2. « […] Reouven Paz diffuse un rapport, début 1987, qui va dans le même sens [que celle d'Avner Cohen] :
"[…] Selon notre analyse, pour Israël, l'activité de ces groupes d'invitation à l'islam représente, à long terme, un danger potentiel plus important que les groupes révolutionnaires violents, et cela pour plusieurs raisons :
1/ [la Moujamma al-Islami (ancêtre du Hamas)] est très organisée. Sa capacité à faire face aux autres groupes musulmans est importante, aussi bien dans le domaine du recrutement de militants que dans la prise de contrôle de mosquées et des autres centres religieux, au sein des universités et des diverses associations.
2/ Ce genre d'activités non violentes et non subversives accordent aux Frères musulmans une immunité face aux autorités militaires israéliennes. Leur capacité de survie est donc plus importante.
3/ Sa coopération avec les éléments pro-jordaniens en Cisjordanie lui confère une certaine légitimité.
4/ Son influence est très importante sur les Arabes israéliens et, selon notre analyse, la ligne verte n'existe plus pour les Frères musulmans. Ils entretiennent des liens avec les Arabes israéliens et les Palestiniens des territoires.
5/ Les Frères musulmans ont bâti une infrastructure indépendante dans les Territoires, essentiellement grâce au soutien budgétaire du Waqf, ce qui leur confère une capacité de résistance à long terme et la possibilité d'élargir leurs activités.
Cette organisation crée un terreau fertile pour la diffusion de l'idéologie du djihad, surtout au sein de la jeune génération." » (pp. 146-147)
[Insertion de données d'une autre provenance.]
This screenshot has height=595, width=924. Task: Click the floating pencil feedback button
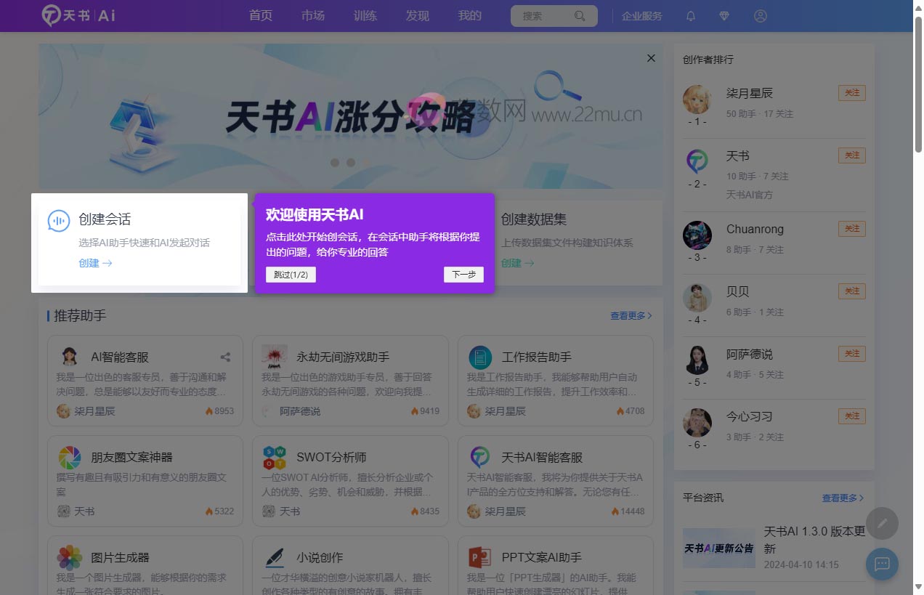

3. « En mai [1998], dans une interview à la chaîne américaine ABC, Ben Laden évoque à nouveau l'affaire palestinienne :
"Les Palestiniens sont assassinés et, s'ils ont le malheur de répliquer, de la seule façon qu'ils peuvent, ils sont immédiatement taxés de terrorisme. […] La violence de l'Amérique à l'encontre des musulmans n'a cessé de croître depuis la fin de la Seconde Guerre mondiale. À travers l'histoire, les États-Unis n'ont jamais fait la différence entre les civils et les militaires, comme le prouvent les bombardements atomiques sur Hiroshima et Nagasaki. Alors que l'Amérique n'a pas de religion qui l'empêche de commettre de tels actes contre des femmes et des enfants, pourquoi devrions-nous, nous, faire une différence ? Ils sont tous concernés."
Le conflit israélo-palestinien est désormais l'un des principaux prétextes mis en avant par les tenants du djihad global. Mais le Hamas, on l'a vu, a refusé d'en faire partie et se consacre entièrement à la libération de la Palestine. Certes, l'organisation d'Ahmed Yassine diffuse de la propagande anti-juive, reprenant les grands thèmes de l'Ikhwan et de Sayyid Qutb, mais elle prend toujours grand soin de ne pas attaquer les régimes arabes modérés qui lui accordent un soutien sous une forme quelconque ou risqueraient d'entraver ses opérations. Le 8 décembre 2003, Khaled Masha'al expliquera d'ailleurs, dans une interview au quotidien de langue arabe _Al-Hayat_, qui paraît à Londres :
"La vision du Hamas n'autorise pas le déploiement de ce qu'on appelle aujourd'hui la violence, sauf contre l'occupant ennemi. Notre combat se limite aux sionistes qui occupent notre terre en Palestine. Bien que les États-Unis fournissent à Israël la plupart de ses armes, y compris des hélicoptères Apache, des avions F16, et en dépit de l'arrestation du docteur Moussa Abou Marzouk, nous n'avons pas déclaré la guerre à l'Amérique." » (p. 279)

4. « En 2009, selon un sondage, plus de 45 % des juifs israéliens resteront persuadés que la seconde Intifada a éclaté parce que Arafat l'avait planifiée. Seuls 15 % acceptent l'autre thèse selon laquelle ce fut un soulèvement populaire. La moitié des personnes interrogées considèrent que les Palestiniens sont responsables de l'échec du processus d'Oslo. Pour 6 %, Israël en est responsable, et 28,4 % rejettent la responsabilité sur les deux parties.
Le Hezbollah va contribuer à renforcer les Israéliens dans le sentiment qu'ils sont victimes d'une offensive tous azimuts. » (p. 316)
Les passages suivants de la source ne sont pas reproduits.